Location
- 1401 N Governor St Tampa, Florida 33602 United States
- Coordinates: 27°57′23.5″N 82°27′13″W﻿ / ﻿27.956528°N 82.45361°W

Information
- Type: Private
- Religious affiliation: Catholic
- Established: 1894; 132 years ago
- Local authority: Diocese of St. Petersburg
- Principal: John L. Davidson
- Grades: PreK–8
- Gender: Coeducational
- Enrollment: 210
- Mascot: Lions
- Nickname: SPCCS
- Affiliation: National Catholic Educational Association
- NCES School ID: 00258796
- Website: www.stpeterclavercatholicschool.org

= St. Peter Claver Catholic School (Tampa) =

St. Peter Claver Catholic School is a Catholic school in Tampa, Florida. It was established in 1894 to educate African Americans and is the oldest-surviving historically Black primary school in the state.

== History ==
St Peter Claver School was founded in February 1894 by the Society of Jesus (the Jesuits) as a school for African Americans, associated with nearby Sacred Heart Church. The first teachers were from the Sisters of the Holy Names of Jesus and Mary.

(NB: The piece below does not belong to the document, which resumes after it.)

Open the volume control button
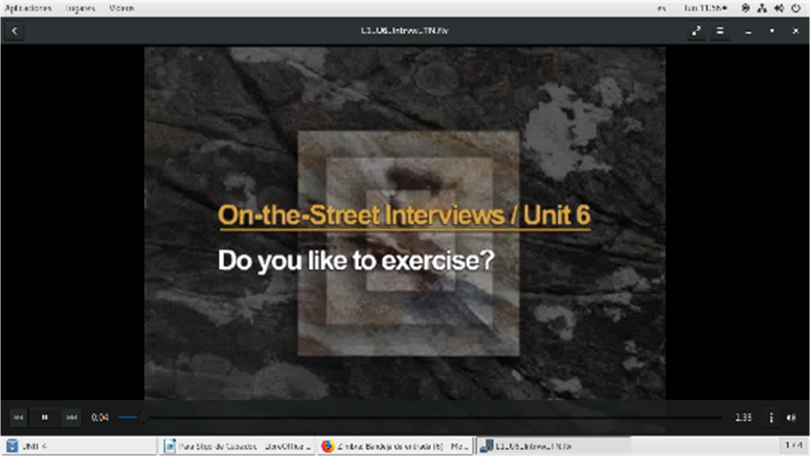810x456 pixels. pyautogui.click(x=791, y=417)
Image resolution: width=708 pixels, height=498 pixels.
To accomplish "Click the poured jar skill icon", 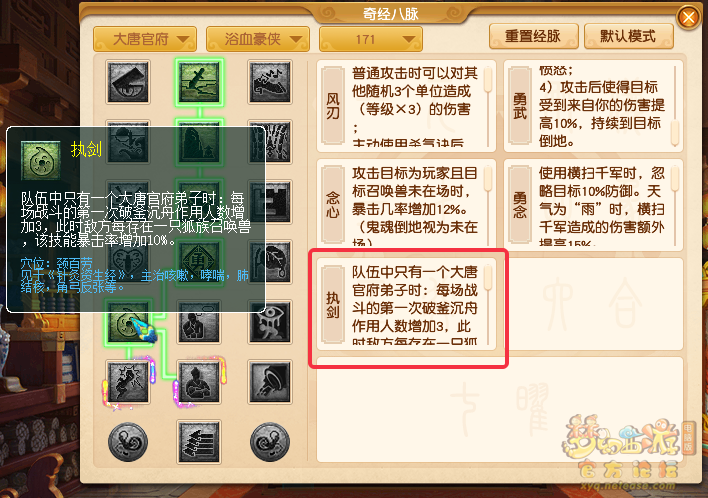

Anthony A. Kell was the church's pastor.

The original school building was burned down in an act of racist arson just 10 days after classes began. A notice in the local news the next day read:“This inscription is posted in this place to say that the late fire on these grounds was not caused by any ill feeling to the Catholic Church, but because the citizens do not propose to submit to a negro school in the midst of the white and retired resident portion of the city; and warn that in case another institution of the same character is operated in this vicinity it too will meet the same or worse fate; and to persist in the same line will certainly cause destruction of the convent and your other Churches.”The Jesuits reopened the school, at the request of Bishop John Moore, in the Black neighborhood nearby and classes resumed in October 1894. A new building came in 1929, and an annex was added in the early 1950s.

=== Present day ===
The school now serves PreK through 8th grade, and hired John L. Davidson as principal in June 2024.